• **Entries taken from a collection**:

--------------------------------------------------

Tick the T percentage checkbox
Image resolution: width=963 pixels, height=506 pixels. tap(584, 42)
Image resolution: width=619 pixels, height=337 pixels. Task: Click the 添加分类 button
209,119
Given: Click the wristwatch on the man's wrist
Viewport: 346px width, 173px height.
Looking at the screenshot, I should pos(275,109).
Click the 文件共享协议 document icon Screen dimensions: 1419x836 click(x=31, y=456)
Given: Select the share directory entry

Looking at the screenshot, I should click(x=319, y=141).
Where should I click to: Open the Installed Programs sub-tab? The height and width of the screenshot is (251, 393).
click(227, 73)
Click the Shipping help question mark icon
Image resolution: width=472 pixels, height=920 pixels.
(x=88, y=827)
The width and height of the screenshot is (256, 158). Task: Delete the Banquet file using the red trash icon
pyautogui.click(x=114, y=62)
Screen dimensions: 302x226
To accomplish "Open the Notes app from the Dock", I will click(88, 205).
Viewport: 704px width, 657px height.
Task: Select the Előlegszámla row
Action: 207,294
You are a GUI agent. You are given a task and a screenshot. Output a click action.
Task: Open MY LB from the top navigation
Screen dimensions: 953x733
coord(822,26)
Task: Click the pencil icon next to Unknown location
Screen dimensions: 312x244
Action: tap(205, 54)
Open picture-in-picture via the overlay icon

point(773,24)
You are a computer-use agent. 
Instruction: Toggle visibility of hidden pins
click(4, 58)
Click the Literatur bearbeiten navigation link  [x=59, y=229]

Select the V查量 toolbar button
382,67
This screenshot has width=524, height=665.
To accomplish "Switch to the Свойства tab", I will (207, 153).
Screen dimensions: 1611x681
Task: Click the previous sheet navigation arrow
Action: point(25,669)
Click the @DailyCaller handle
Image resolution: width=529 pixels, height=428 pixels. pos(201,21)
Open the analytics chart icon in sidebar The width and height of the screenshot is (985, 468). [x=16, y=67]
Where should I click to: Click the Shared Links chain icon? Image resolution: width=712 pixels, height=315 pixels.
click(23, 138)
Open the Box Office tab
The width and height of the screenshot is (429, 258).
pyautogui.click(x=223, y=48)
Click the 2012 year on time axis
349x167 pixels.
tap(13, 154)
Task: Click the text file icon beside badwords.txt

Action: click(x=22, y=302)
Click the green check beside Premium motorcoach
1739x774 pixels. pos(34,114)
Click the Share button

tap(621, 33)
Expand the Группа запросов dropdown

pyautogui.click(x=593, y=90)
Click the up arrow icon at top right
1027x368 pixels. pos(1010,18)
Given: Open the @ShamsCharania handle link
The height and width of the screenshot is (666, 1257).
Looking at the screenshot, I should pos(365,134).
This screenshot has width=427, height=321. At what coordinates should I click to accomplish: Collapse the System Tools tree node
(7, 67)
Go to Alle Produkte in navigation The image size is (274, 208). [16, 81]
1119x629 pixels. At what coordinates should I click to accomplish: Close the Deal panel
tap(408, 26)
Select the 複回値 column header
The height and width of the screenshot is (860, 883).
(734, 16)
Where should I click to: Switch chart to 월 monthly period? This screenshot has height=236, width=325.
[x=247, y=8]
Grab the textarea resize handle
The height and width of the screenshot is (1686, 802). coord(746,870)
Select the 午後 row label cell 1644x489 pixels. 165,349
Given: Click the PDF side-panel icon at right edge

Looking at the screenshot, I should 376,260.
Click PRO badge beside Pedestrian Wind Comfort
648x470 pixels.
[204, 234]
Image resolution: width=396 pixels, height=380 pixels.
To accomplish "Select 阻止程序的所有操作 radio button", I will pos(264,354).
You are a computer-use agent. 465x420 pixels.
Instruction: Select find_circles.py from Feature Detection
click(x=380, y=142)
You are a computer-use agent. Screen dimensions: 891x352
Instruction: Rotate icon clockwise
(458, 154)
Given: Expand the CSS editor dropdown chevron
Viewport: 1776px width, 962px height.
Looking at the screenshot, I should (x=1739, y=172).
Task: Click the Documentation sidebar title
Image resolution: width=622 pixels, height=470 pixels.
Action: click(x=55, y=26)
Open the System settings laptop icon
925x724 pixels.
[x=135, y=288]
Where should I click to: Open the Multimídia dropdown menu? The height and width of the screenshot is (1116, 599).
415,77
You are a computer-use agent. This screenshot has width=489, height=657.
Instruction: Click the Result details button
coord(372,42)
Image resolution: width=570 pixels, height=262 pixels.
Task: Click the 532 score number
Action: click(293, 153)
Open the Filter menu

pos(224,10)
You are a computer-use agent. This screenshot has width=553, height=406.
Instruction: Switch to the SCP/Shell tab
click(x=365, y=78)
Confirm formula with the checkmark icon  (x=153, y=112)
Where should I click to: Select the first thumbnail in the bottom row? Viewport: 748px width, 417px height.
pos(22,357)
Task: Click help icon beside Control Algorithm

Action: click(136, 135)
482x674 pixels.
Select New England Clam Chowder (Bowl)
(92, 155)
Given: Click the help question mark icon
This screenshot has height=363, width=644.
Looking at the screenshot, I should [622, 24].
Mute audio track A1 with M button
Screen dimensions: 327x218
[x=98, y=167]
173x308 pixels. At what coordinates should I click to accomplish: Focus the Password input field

--------------------------------------------------

• **What the exercise asks**: What lines in the data above contain the word "with"? Copy them all.

• **Solution to the exercise**:
Confirm formula with the checkmark icon  (x=153, y=112)
Mute audio track A1 with M button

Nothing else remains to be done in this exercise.